AWS Batch excels in scalability and parallelism, handling workloads from small to extensive. Users value the flexibility to customize compute and memory requirements. It integrates seamlessly with EC2, S3, Lambda, Step Functions, and supports Docker containers. Templates streamline configuration, while security features like IAM roles ensure controlled access. It's praised for cost-effectiveness, especially with Fargate, enhancing efficiency by eliminating dependencies on EC2 instances, and offering massive scaling with minimal setup.
- "AWS Batch manages the execution of computing workload, including job scheduling, provisioning, and scaling."
- "We can easily integrate AWS container images into the product."

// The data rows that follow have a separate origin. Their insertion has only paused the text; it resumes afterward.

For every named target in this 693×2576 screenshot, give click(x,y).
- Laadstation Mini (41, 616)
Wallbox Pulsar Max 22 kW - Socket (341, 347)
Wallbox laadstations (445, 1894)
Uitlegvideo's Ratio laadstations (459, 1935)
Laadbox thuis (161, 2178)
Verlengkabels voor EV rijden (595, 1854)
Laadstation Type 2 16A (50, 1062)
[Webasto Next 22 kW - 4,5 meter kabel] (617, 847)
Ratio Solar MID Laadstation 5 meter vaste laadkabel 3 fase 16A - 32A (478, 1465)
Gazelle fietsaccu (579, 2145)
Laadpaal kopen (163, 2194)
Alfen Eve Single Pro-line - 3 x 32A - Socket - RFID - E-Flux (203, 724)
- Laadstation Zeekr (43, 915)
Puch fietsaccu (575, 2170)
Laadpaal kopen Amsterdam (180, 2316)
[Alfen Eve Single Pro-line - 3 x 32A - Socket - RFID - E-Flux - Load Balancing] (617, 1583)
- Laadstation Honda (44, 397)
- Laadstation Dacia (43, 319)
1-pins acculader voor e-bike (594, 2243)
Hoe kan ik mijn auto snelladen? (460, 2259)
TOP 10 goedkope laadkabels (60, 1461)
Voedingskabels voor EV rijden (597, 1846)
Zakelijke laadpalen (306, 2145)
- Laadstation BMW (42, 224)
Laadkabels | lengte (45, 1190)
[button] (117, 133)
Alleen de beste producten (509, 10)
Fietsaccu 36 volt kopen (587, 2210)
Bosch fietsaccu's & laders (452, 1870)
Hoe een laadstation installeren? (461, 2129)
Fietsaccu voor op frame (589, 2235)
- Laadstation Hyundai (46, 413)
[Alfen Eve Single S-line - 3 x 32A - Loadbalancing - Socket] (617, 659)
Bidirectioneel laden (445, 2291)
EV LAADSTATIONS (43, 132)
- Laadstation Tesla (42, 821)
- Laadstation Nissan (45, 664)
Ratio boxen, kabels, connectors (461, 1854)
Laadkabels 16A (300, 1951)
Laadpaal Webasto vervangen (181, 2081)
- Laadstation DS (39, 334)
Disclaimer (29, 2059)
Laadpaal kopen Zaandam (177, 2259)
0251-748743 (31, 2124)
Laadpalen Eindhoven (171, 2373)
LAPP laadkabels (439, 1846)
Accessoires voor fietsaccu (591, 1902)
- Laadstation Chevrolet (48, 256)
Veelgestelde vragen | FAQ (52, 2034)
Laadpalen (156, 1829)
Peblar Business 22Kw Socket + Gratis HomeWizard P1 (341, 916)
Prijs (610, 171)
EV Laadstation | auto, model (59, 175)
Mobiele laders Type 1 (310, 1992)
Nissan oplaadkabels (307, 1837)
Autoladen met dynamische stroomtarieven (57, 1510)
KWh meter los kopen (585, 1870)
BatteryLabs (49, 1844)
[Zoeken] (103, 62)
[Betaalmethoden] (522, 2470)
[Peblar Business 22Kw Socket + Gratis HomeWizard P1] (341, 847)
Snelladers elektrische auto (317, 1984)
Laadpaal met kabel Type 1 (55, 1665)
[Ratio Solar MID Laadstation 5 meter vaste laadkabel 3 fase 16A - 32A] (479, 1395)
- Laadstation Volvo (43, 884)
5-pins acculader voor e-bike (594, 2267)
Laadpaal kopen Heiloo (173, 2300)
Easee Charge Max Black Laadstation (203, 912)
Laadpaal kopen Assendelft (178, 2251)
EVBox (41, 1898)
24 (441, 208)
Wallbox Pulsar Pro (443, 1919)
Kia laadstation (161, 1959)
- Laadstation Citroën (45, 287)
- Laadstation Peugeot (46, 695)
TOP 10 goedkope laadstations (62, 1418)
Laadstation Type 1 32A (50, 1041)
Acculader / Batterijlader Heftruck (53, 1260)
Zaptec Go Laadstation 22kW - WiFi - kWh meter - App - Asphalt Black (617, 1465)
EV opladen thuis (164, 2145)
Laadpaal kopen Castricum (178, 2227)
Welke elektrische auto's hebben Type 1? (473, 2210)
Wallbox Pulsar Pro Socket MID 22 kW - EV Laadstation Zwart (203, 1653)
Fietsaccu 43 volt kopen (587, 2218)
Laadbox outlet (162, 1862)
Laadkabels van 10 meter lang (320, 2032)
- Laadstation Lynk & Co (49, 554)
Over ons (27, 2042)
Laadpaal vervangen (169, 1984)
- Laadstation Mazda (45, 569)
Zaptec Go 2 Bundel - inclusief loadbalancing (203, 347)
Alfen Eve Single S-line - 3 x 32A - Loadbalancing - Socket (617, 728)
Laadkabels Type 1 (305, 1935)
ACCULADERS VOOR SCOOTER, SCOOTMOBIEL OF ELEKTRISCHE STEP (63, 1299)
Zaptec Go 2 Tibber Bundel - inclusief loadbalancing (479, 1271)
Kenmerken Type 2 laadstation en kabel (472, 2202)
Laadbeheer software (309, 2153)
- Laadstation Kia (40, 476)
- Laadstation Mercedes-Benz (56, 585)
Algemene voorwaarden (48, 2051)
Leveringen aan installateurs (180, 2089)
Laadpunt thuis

- "There is one other feature in confirmation or call confirmation where you can have templates of what you want to do and just modify those to customize it to your needs. And these templates basically make it a lot easier for you to get started."
AWS Batch faces challenges with cost-effectiveness, documentation, UI glitches, and integration with other AWS services, causing difficulties for junior developers. Improved pricing, error handling for Spot Instances, cold start issues, and Fargate startup times are needed. Users suggest enhancements in deployment, logging, job monitoring, and IAM privilege setup. Faster log displays, advanced error handling, and better GUI descriptions would benefit technical and non-technical users. Scalability, reliability, and dynamic resource allocation require further development.
- "The solution should include better and seamless integration with other AWS services, like Amazon S3 data storage and EC2 compute resources."
- "When we run a lot of batch jobs, the UI must show the history."
- "The main drawback to using AWS Batch would be the cost. It will be more expensive in some cases than using an HPC. It's more amenable to cases where you have spot requirements."